### EXERCISE DIRECTIONS
Here the job is to return only the lines of the material, exactly, from the first one to the line with "The height and width of the screenshot is (215, 296).".

### PROVIDED RECORDS
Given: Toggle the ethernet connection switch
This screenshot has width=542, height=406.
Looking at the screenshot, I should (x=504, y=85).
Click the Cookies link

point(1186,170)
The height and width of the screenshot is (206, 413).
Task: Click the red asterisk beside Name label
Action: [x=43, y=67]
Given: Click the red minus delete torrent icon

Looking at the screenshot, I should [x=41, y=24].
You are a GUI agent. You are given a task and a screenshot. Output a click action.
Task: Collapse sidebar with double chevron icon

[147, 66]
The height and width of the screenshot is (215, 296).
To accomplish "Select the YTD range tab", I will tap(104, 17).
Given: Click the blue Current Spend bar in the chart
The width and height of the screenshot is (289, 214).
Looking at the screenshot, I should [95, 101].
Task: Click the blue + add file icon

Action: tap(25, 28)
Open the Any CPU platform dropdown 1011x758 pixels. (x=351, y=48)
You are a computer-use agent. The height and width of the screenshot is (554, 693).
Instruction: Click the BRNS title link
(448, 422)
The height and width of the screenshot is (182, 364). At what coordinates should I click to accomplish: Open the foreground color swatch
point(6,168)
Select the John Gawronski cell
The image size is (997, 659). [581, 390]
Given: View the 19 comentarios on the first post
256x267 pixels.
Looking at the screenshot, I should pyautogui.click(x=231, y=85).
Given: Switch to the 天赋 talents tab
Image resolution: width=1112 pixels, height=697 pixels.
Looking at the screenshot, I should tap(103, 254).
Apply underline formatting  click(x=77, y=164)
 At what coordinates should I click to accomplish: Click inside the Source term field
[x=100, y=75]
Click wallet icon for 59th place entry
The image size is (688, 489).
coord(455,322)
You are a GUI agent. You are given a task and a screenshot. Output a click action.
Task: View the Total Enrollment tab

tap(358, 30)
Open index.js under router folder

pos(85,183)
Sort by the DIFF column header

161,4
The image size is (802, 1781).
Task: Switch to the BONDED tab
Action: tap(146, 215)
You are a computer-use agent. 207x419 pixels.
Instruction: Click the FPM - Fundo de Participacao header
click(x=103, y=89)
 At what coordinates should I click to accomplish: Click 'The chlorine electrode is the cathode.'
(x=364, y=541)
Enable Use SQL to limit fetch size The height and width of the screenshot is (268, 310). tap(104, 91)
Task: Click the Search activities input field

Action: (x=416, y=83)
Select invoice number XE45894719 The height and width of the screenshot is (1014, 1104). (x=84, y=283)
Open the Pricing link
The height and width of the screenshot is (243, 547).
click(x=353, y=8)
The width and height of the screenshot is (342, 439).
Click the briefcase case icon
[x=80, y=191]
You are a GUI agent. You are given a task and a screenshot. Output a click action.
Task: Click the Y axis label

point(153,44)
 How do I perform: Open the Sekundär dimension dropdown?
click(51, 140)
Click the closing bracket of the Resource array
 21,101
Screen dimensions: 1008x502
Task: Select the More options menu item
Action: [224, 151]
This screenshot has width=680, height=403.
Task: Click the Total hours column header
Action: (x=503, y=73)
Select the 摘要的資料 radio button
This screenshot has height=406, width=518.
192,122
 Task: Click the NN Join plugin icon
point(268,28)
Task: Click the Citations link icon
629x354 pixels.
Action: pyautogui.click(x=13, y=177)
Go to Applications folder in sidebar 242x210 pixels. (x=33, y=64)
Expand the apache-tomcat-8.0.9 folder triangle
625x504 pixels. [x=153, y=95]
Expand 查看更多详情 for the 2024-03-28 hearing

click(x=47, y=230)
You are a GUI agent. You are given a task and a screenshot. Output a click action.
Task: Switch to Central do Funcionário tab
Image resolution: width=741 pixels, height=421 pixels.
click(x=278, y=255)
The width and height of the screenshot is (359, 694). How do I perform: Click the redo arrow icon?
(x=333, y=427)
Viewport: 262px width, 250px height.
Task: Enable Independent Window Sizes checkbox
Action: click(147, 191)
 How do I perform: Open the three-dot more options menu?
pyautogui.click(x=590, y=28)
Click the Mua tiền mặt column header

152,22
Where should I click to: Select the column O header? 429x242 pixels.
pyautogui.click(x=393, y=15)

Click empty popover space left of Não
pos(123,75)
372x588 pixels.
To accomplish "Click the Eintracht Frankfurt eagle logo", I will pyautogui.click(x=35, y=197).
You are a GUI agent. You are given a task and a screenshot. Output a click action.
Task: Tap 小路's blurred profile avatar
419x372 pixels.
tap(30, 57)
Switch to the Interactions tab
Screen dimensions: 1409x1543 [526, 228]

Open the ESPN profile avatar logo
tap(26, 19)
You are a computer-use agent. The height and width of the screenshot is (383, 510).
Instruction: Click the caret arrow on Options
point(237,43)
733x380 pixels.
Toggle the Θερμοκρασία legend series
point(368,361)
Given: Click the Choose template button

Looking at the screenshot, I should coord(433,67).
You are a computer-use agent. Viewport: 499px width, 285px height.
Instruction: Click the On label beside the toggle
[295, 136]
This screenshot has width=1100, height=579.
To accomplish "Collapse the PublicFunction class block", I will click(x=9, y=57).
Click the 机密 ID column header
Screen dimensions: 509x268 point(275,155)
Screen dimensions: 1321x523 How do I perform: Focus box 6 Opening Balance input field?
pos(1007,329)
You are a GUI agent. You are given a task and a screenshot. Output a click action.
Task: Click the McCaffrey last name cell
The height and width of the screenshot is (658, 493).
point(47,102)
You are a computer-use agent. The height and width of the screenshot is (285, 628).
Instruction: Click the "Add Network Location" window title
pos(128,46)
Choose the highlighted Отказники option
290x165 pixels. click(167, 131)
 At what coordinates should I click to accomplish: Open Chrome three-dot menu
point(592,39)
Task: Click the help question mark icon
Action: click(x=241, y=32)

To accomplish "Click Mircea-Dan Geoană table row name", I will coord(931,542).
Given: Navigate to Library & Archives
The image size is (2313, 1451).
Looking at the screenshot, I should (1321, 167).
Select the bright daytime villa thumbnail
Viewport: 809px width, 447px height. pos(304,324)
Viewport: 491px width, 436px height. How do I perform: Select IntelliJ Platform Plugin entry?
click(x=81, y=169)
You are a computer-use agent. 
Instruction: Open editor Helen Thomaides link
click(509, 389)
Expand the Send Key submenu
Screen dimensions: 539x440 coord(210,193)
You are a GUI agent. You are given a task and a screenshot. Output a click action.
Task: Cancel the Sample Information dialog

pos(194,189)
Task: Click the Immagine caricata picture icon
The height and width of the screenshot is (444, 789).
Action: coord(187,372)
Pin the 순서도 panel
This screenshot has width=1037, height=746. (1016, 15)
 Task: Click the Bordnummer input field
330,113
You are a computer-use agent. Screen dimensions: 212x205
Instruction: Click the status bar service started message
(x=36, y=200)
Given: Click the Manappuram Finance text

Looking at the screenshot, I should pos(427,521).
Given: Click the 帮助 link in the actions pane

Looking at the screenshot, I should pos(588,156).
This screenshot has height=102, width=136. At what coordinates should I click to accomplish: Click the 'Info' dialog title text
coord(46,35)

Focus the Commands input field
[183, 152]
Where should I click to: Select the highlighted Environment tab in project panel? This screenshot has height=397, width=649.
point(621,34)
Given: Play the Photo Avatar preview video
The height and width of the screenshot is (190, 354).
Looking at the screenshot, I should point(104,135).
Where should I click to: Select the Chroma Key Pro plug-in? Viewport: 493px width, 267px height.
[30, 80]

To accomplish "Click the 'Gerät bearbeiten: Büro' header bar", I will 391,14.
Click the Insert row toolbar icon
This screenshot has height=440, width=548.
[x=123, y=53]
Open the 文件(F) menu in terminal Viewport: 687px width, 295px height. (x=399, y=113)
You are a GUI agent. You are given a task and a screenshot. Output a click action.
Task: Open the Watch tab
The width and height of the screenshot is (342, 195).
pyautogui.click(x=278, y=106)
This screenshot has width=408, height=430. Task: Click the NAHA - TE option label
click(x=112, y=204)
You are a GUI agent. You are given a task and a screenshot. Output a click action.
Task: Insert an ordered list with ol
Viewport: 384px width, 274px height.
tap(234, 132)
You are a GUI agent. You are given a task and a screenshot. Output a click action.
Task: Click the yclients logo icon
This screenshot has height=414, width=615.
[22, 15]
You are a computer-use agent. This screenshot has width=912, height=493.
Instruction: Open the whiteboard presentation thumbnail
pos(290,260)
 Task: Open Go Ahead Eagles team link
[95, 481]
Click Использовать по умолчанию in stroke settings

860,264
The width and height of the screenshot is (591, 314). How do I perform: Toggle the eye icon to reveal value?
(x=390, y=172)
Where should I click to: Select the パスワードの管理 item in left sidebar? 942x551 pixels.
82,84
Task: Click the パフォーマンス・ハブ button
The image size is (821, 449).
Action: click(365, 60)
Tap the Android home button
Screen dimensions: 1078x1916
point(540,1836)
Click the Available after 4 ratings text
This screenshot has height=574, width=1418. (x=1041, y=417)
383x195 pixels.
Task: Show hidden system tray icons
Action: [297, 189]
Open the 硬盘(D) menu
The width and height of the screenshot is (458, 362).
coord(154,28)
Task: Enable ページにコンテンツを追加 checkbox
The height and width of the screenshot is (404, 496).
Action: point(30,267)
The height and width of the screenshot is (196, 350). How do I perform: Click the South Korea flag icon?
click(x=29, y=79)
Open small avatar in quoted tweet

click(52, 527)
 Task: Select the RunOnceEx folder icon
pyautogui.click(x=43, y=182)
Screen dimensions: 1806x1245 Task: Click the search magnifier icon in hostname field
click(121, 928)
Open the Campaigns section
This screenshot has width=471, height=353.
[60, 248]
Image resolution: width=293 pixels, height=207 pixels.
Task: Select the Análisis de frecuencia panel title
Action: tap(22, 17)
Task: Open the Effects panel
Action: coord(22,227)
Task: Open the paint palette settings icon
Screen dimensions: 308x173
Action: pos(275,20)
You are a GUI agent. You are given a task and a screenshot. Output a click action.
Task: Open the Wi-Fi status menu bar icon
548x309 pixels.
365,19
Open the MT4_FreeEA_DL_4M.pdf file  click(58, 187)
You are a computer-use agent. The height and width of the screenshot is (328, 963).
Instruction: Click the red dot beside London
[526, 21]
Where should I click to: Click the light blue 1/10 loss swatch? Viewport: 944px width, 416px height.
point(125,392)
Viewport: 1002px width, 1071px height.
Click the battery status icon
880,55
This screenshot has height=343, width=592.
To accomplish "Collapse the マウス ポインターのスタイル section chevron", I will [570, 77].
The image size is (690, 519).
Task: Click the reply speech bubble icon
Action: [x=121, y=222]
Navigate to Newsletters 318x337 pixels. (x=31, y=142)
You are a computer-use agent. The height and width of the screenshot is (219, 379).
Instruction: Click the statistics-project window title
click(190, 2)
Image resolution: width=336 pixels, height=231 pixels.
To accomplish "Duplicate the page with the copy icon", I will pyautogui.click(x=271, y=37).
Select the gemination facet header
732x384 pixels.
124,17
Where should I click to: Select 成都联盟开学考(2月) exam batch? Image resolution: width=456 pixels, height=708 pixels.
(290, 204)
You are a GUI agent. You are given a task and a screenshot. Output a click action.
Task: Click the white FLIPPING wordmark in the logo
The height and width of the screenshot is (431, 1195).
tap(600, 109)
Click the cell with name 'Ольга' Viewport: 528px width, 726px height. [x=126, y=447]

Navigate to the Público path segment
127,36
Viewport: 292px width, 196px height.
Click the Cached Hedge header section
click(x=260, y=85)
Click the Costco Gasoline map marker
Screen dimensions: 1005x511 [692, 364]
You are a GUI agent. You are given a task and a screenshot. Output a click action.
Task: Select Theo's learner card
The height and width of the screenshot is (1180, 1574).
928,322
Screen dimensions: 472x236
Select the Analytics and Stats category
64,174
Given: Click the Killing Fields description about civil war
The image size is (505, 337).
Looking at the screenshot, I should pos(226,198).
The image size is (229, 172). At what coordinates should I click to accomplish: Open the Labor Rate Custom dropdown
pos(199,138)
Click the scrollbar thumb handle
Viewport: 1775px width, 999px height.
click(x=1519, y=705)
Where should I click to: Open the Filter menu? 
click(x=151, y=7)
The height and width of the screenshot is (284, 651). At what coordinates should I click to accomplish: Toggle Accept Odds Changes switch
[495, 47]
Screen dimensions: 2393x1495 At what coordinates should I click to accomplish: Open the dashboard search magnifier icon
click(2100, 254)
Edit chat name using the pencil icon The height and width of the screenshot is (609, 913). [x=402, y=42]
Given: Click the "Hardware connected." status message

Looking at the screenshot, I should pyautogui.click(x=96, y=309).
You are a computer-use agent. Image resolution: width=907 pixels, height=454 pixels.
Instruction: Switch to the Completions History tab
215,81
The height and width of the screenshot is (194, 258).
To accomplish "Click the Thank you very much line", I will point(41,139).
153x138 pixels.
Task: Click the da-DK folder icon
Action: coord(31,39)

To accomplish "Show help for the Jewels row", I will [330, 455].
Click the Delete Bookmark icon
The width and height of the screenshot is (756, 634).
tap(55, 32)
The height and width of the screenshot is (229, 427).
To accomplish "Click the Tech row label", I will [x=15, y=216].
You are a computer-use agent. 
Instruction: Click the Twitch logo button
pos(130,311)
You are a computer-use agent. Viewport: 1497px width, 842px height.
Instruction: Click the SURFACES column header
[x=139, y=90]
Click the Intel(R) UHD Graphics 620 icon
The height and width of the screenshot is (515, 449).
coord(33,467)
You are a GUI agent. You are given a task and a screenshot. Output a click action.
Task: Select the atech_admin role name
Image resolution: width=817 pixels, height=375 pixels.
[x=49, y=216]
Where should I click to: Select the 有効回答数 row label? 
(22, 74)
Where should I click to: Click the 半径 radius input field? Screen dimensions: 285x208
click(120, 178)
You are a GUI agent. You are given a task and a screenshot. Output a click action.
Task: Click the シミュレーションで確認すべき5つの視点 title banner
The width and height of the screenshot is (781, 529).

### PROBLEM SOLUTION
Given: Toggle the ethernet connection switch
This screenshot has width=542, height=406.
Looking at the screenshot, I should (x=504, y=85).
Click the Cookies link

point(1186,170)
The height and width of the screenshot is (206, 413).
Task: Click the red asterisk beside Name label
Action: [x=43, y=67]
Given: Click the red minus delete torrent icon

Looking at the screenshot, I should [x=41, y=24].
You are a GUI agent. You are given a task and a screenshot. Output a click action.
Task: Collapse sidebar with double chevron icon

[147, 66]
The height and width of the screenshot is (215, 296).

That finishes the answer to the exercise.